Ivan mentre munge mi spiega le differenti attitudini alla mungitura delle razze ovine. La grande differenza tra la Biellese e razze 'specializzate' come la Frabosana, molto allevata in val Pellice, o la 'Langarola' consiete prevalentemente nella forma del capezzolo. La Biellese ha capezzoli piccoli che devono essere munti con una tecnica meno 'naturale', ovvero con sole due dite ('a pollice'). Le altre razze citate, invece, hanno capezzoli più voluminosi che consentono la mungitura 'a pugno'. Nel gregge prevalgono le Biellesi ma vi è qualche incrocio con la Frabosana (distinguibile per la presenza di corna).

 

 

Quella sotto è una 'varietà' di Biellese che i pastori considerano razza a sè ma che in realtà si distingue solo per il padiglione auricolare ridotto (a volte del tutto atrofizzato). I biellesi la chiamano 'tacola', qui si chiama 'bertona'. Nella fattispecie quella che Ivan sta mungendo è una 'bertona nera' ancora più rare.

 

 

Con Ivan è un piacere parlare perché pur essendo un ragazzo sembra una 'enciclopedia pastorale' vivente. Si discetta di varie tipologie di ricoveri pastorali d'alpeggio, di latte e d prodotti. In inverno il latte ovino (poche decine di litri, circa mezzo litro a pecora) viene miscelato a quello bovino (delle mucche aziendali) e si producono tome miste e seirass del fen (la ricotta tradizionale di queste valli). C'è anche una piccola produzione di tome di puro latte ovino che, però,  sono gradite solo ad una 'nicchia' di consumatori. Ivan è soddisfatto del suo lavoro e non si lamenta.

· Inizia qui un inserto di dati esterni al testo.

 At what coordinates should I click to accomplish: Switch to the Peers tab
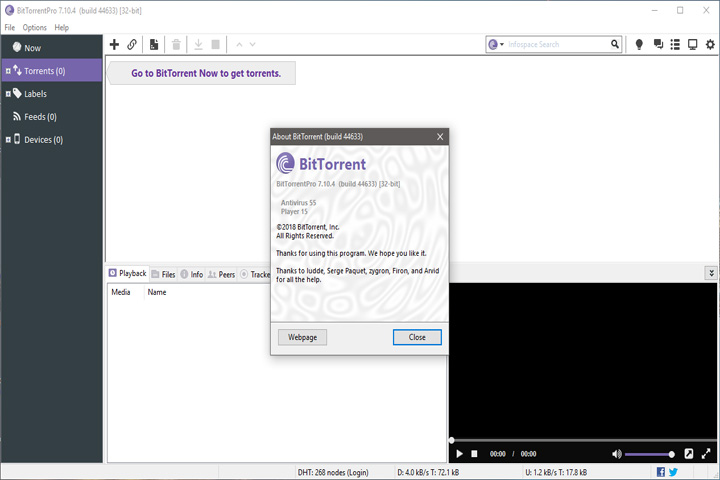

Nota solo che il mercato 'è fermo' a causa della crisi e che 'se si tenta di alzare il prezzo la gente scappa'. Ai privati le tome miste vengono fatte pagare 8,5-9 €/kg, non molto se si considera la fatica di mungere a mano all'aperto. Sempre senza cedere ai soliti toni lamentosi che conosciamo sin troppo bene Ivan parla del lupo (vedi il video) e della visione 'bucolica' che la gente si fa della pastorizia quando "fanno vedere il pastore all'ombra con le pecore con le campane quando fa bello. I giorni di nebbia non li fanno vedere".  E sono giorni ... da lupi (e purtroppo non in senso figurato).